И Хенка, обрадованная тем, что, пусть ненадолго, сможет унести подальше свой пока ещё незаметный живот, бросилась с лекарством к затихшему свёкру.
— Если, как вы говорите, Всевышний в Йонаве чуть поближе к нам, грешным, чем к тем, кто живёт в больших городах за границей, почему же здешним людям так нелегко приходится?
— Почему? А потому, что мы ещё тут с вами продолжаем верить в то, что Он неусыпно следит за каждым нашим шагом и печётся не столько о наших кошельках, сколько о наших душах.
— Ага, — буркнула Роха с нескрываемой обидой. — Мог бы Отец небесный позаботиться и о бедняцком кошельке.
— Ничего не попишешь — истинная вера никакими банкнотами не оплачивается. Сами знаете, в чём наша беда.
— Нет, не знаю.
— Беда в том, что золотой телец эту нашу веру уже почти повсюду забодал своими рогами. Но, как человек ни преклоняется перед деньгами, на бессмертие их ни у кого не хватит.
— На завтрашний день не хватает! Что уж говорить о вечной жизни, — сказала Роха.
Ицхак Блюменфельд помолчал и сочувственно оглядел давно не белённые, облупившиеся стены.

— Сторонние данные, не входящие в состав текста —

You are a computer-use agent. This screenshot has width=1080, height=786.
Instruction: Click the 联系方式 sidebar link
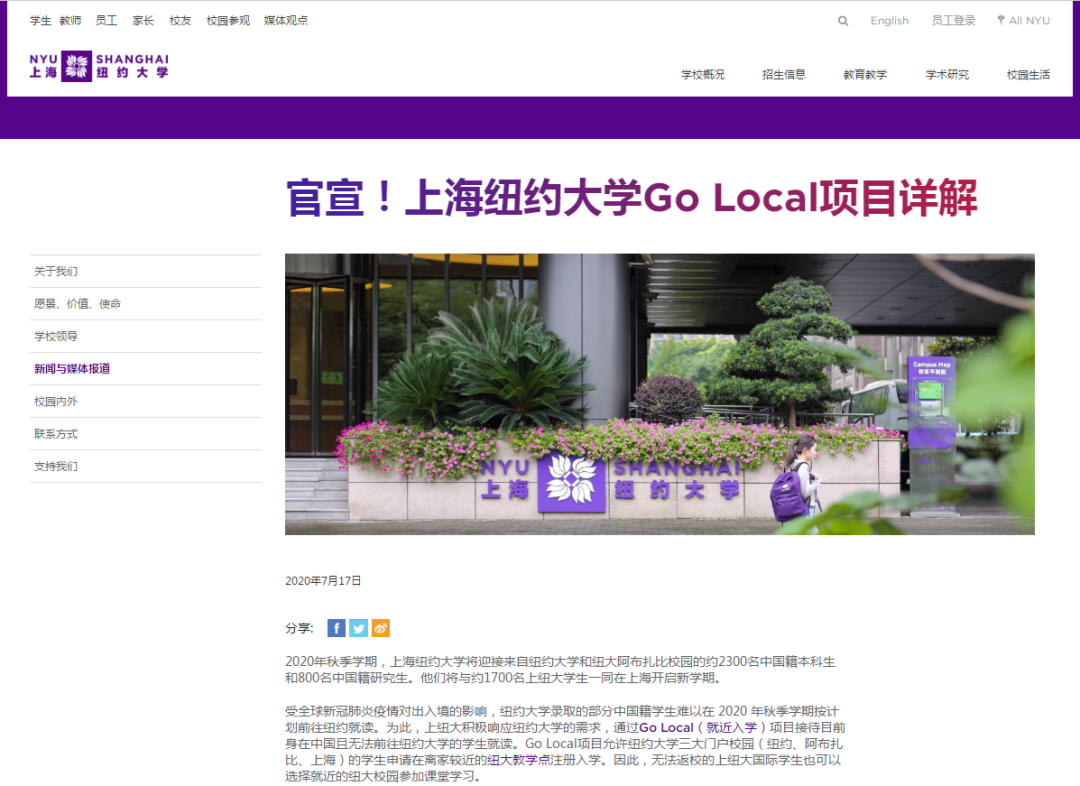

На одной из них в застеклённой рамке на старом дагерротипе прижимались друг к другу далёкие предки не то Рохи, не то трудяги Довида.
— Я, собственно, остался в Йонаве из-за покойного отца, стряпчего и ходатая Генеха Блюменфельда. Люди ещё должны его помнить, — вздохнул доктор.
— Как же, как же… Ваш отец писал евреям всякие прошения и жалобы на самый верх — то нашему бургомистру, то в Каунас тамошним властям, — охотно подтвердила Роха.
— Отец в письмах в Цюрих требовал, чтобы я приезжал хотя бы на каникулы. «Я стар. Кто знает, может случиться так, что твои каникулы совпадут с моими похоронами», — как-то написал он и пожаловался на недуги и одиночество. Вы не поверите, мои последние студенческие каникулы как раз и совпали с его кончиной. С тех пор я со своей матерью Златой и отцом Генехом, да будет благословенна их память, никогда не разлучался и уже никогда не разлучусь.